Wednesday, February 29, 2012

The Song of J. Alfred Prufrock by T.S. Eliot


            In “The Love Song of J. Alfred Prufrock”, I feel that T.S. Eliot makes the reader feel distant from the speaker by not stating Prufrock’s first name in the title. By opening the poem up with lines from Dante’s Inferno, the reader gets the sense that this poem is not going to be a “lovey-dovey” poem, but more of a pessimistic attitude for a poem that has the words “Love Song” in the title.
            T.S. Eliot used plenty of personification and similes in this poem.
·      Personification- the attribution of a personal nature or character to inanimate objects or abstract notions, especially as a rhetorical figure.
·      Simile- a figure in speech in which two unlike things are explicitly compared using “like” or “as”.

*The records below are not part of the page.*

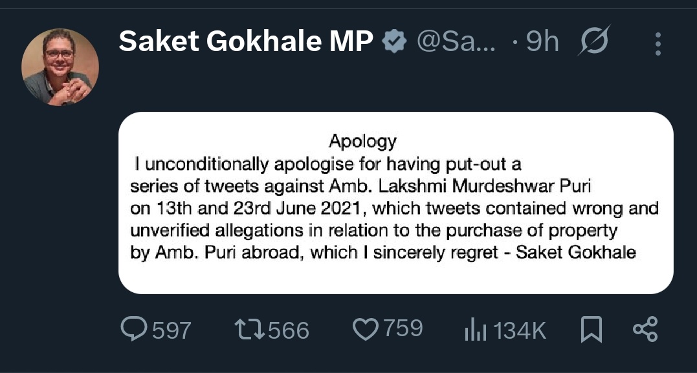Open view analytics bar-chart icon
The height and width of the screenshot is (373, 697).
pos(475,330)
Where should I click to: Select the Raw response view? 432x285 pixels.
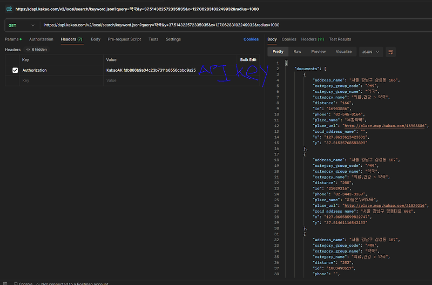[297, 52]
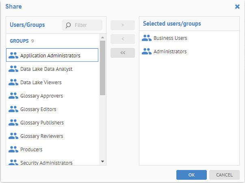
Task: Select Glossary Editors group
Action: tap(38, 109)
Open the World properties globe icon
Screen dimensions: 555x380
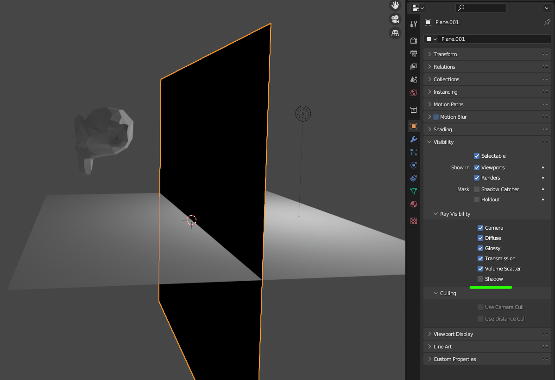click(x=413, y=92)
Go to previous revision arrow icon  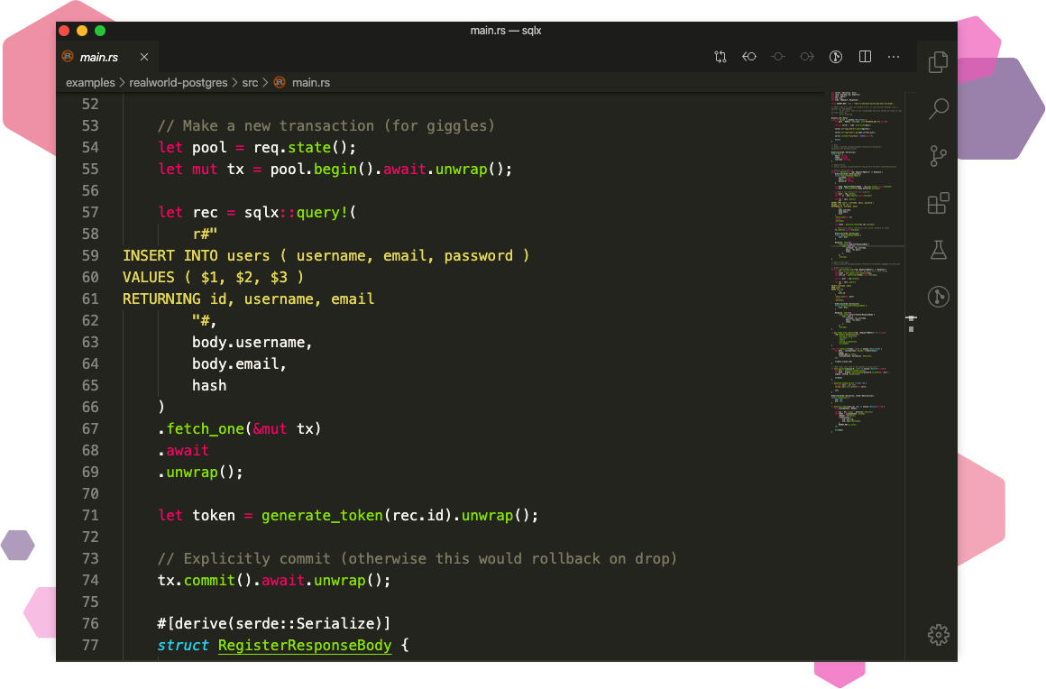(748, 57)
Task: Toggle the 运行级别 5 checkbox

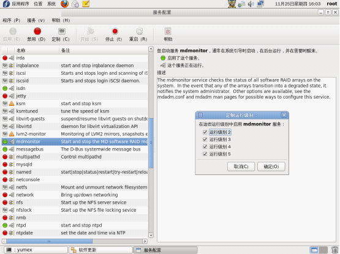Action: pos(205,154)
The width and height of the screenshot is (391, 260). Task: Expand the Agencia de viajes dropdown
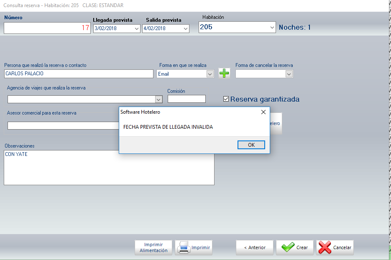(x=158, y=99)
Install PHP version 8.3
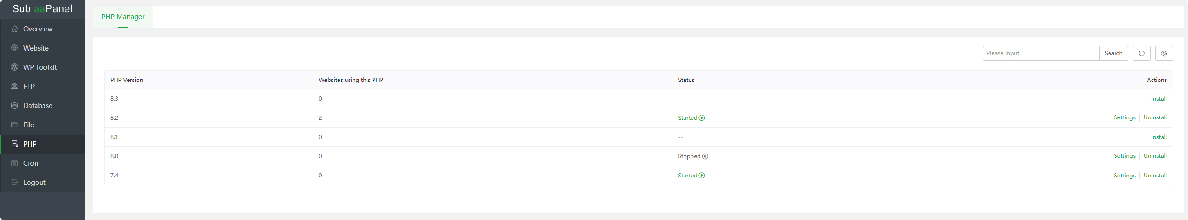1188x220 pixels. coord(1159,99)
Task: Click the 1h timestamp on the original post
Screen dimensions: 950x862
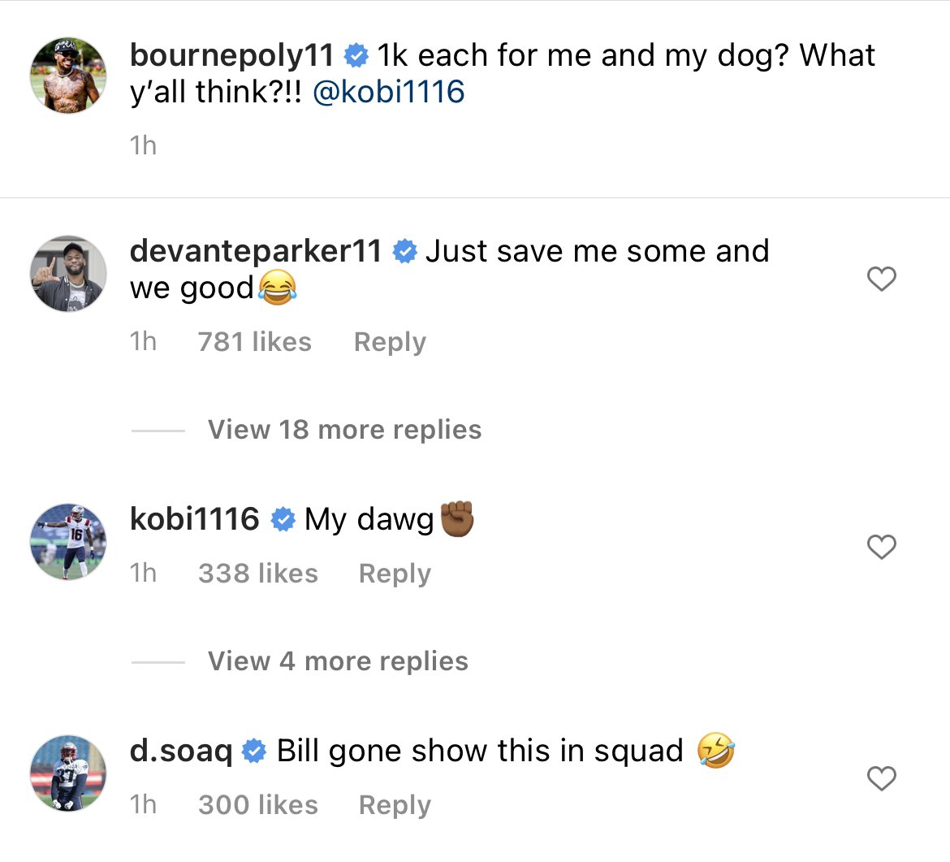Action: 141,145
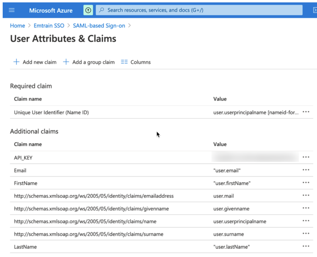Click Add a group claim

(x=89, y=62)
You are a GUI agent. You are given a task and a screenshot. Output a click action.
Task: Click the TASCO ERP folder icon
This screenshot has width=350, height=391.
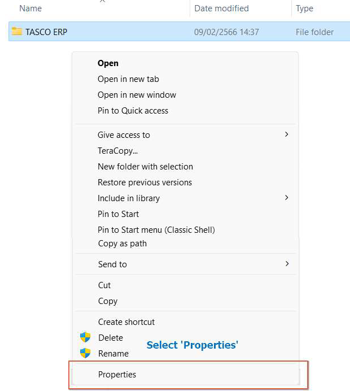pos(17,32)
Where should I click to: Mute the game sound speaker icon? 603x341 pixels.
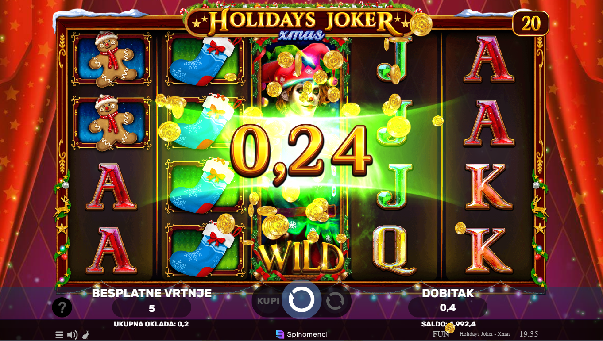coord(72,335)
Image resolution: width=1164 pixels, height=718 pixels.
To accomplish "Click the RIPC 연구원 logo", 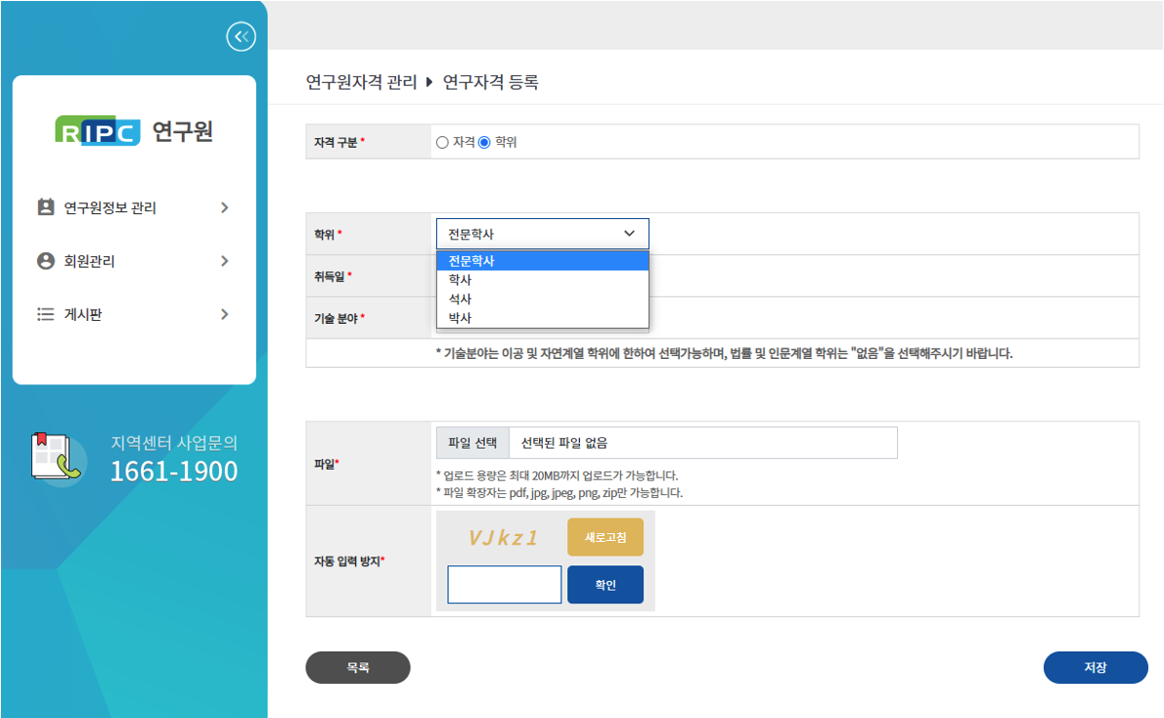I will (x=134, y=131).
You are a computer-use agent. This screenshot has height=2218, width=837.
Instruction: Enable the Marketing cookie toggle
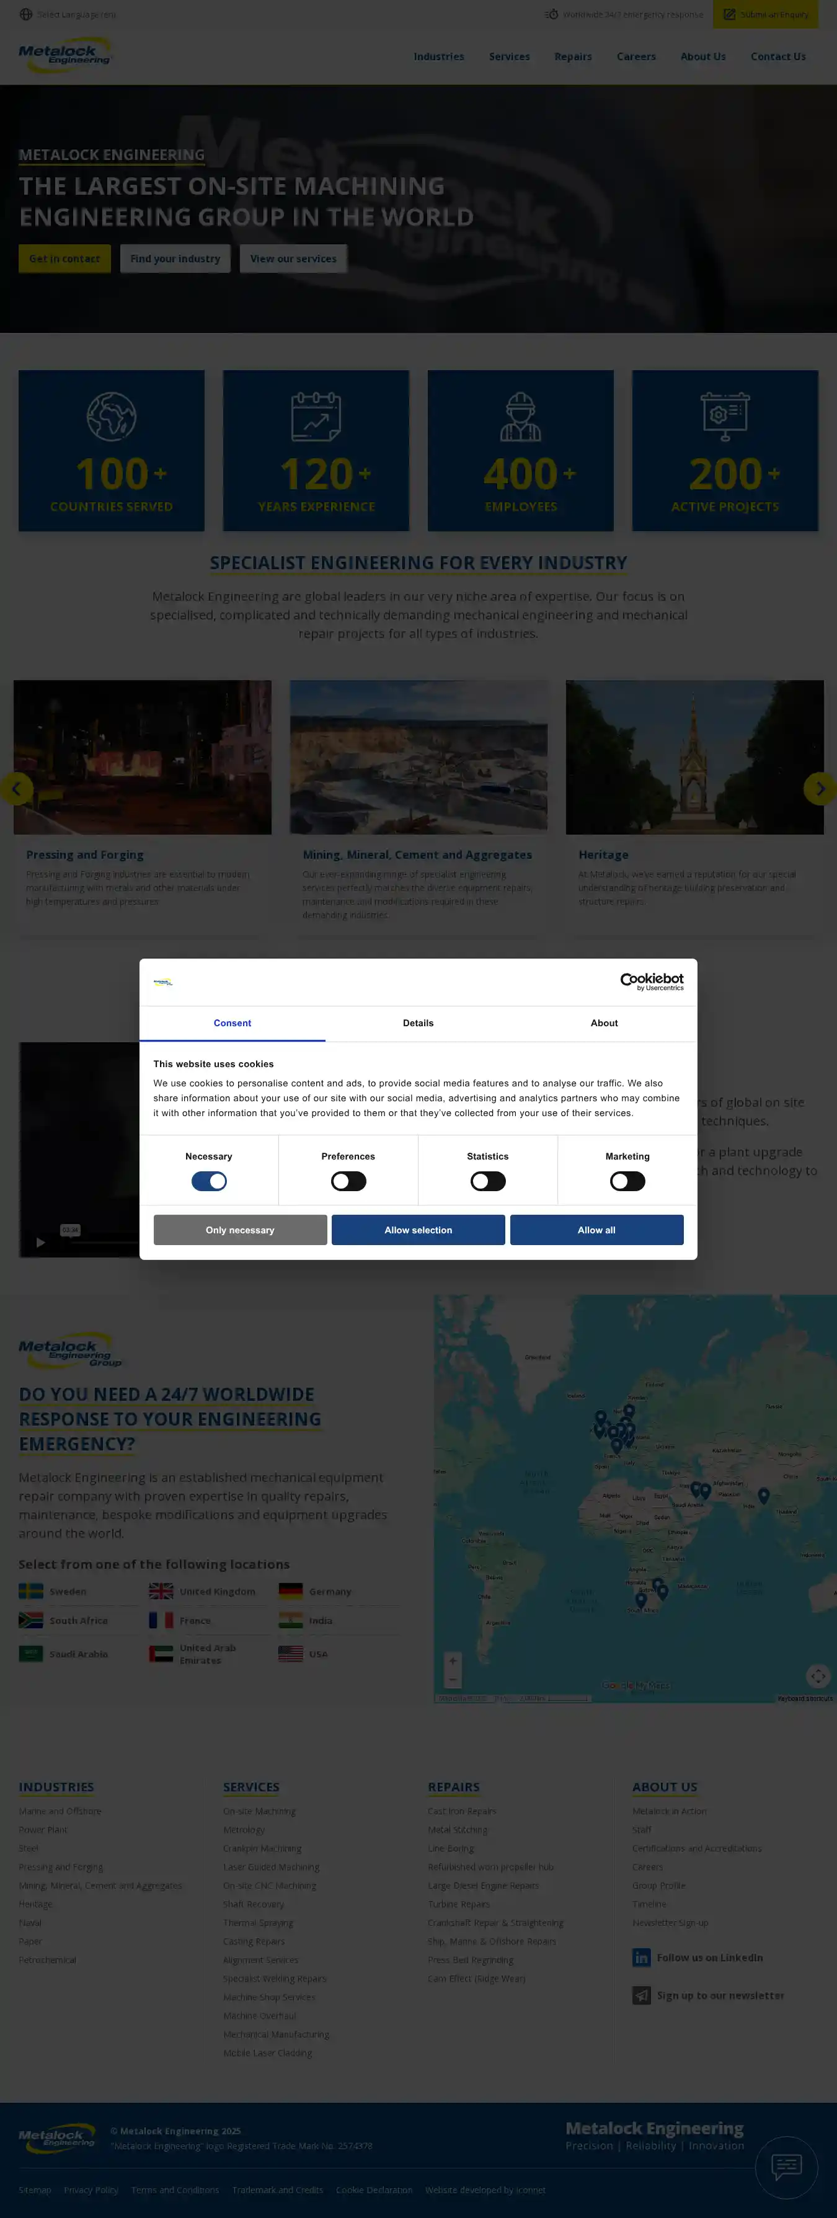(x=627, y=1180)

In the first stanza, T.S. Eliot describes the setting by saying, “When the evening is spread out against the sky / Like a patient etherised upon a table;” (2-3). This is comparing the speaker’s night to a passed out body, which gives the reader the feeling of a very dead night. To show an example of personification, T.S. Eliot says, “The yellow fog that rubs its back upon the window-panes, / The yellow smoke that rubs its muzzle on the window-panes,” (15-16). This is giving the fog human-like, or rather cat-like, qualities. From lines fifteen through twenty-two, Eliot uses great personification by giving the fog human or cat-like qualities.